Alain Blanchot

Costume designer

en

With a degree in art history and training in fashion design at the Cours Berçot, Alain Blanchot began working as a costume designer for film and advertising.

He quickly developed an interest in stage performances, designing costumes for singers from atypical worlds such as Brigitte Fontaine, Sapho, Anna Karina and Ingrid Caven. His taste for live performance led him to work on original productions. In 2004, he began working with director Benjamin Lazar on the costumes for Le Bourgeois Gentilhomme, a candlelit comedy-ballet for Le Poème Harmonique. He continued to explore the sumptuous and fanciful codes of Baroque opera with Landi's Sant' Alessio, directed by William Christie for Les Arts Florissants with Philippe Jaroussky, and Lully's Cadmus et Hermione at the Opéra-Comique. In this way, he refined his work on material and colour.
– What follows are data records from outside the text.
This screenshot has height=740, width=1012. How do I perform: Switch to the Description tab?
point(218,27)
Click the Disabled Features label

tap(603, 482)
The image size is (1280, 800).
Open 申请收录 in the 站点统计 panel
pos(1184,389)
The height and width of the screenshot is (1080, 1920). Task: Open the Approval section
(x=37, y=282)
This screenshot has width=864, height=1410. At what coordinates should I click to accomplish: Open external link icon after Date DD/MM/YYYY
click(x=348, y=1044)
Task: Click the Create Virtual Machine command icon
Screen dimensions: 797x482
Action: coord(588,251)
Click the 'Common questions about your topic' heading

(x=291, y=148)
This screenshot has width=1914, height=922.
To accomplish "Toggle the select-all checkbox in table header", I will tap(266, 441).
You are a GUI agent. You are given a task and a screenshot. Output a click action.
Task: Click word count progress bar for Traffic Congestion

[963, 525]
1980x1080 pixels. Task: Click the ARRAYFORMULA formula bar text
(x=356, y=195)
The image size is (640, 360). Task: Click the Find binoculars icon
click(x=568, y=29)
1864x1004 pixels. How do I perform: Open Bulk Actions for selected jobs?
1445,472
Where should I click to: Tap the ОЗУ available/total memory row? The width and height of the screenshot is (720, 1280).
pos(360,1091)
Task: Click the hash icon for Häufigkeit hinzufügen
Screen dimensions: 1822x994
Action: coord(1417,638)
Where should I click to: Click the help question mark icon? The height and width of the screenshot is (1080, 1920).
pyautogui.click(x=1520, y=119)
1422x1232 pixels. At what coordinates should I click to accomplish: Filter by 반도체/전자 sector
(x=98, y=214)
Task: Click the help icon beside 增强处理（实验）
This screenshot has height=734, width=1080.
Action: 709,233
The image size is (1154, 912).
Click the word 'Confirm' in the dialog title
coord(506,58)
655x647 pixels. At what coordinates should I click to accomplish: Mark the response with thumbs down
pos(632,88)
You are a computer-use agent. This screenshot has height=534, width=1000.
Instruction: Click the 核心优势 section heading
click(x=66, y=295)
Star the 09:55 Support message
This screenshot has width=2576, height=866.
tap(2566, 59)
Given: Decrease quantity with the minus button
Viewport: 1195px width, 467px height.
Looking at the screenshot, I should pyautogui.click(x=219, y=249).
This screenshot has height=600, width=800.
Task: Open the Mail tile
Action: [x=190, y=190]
Since then, Alain Blanchot has taken part in numerous productions of baroque opera (Handel's Rinaldo, Lully's Phaeton, Cavalli's Egisto, John Blow's Venus and Adonis, etc.) in Paris (Opéra-Comique, Théâtre des Champs-Elysées, Châtelet, Athenée, etc.) and abroad (Germany, Russia, New York, Sweden, Spain, Italy, Czech Republic, Monte Carlo, etc.). He has also worked on contemporary opera creations (Cachafaz after Copy, Au web ce soir, live opera on the internet, Lalala, etc.) and on classical works such as Cendrillon, Carmen, Pelléas et Mélisande and La Nonne Sanglante, meeting many directors, including Louise Moaty, David Bobee, Robert Carsen, Jean-Romain Vesperini, Basil Twist, Aurélien Bory and Lilo Baur. ... and creating wonderful complicities with singers such as Léa Dessandre, Jakub Orlinski, Julie Fuchs, Michael Spyres, Véronique Gens and Philippe Jaroussky...

Alain Blanchot has also collaborated with the House of Guerlain to design the uniforms for the staff of the Guerlain boutique and institute on the Champs-Elysées. 

His costumes are regularly exhibited at the Centre National du Costume de Scène. 

In 2023, alongside Benjamin Lazar and Philippe Jaroussky, he created Sartorio's Orfeo at the Théâtre de l'Athénée before designing the costumes for Henry VIII by Saint Saens, directed by Jean Romain Vesperini at Bard College in New York, a work acclaimed by the New York Times. 

In 2024, in addition to Lully's Armide at the Opéra-Comique, there will be Der Freischütz in Kiel, Germany, Boris Godounov at the Grand Théâtre d'Avignon, La Vie Parisienne and Le Comte Ory at the Grand Théâtre de Québec.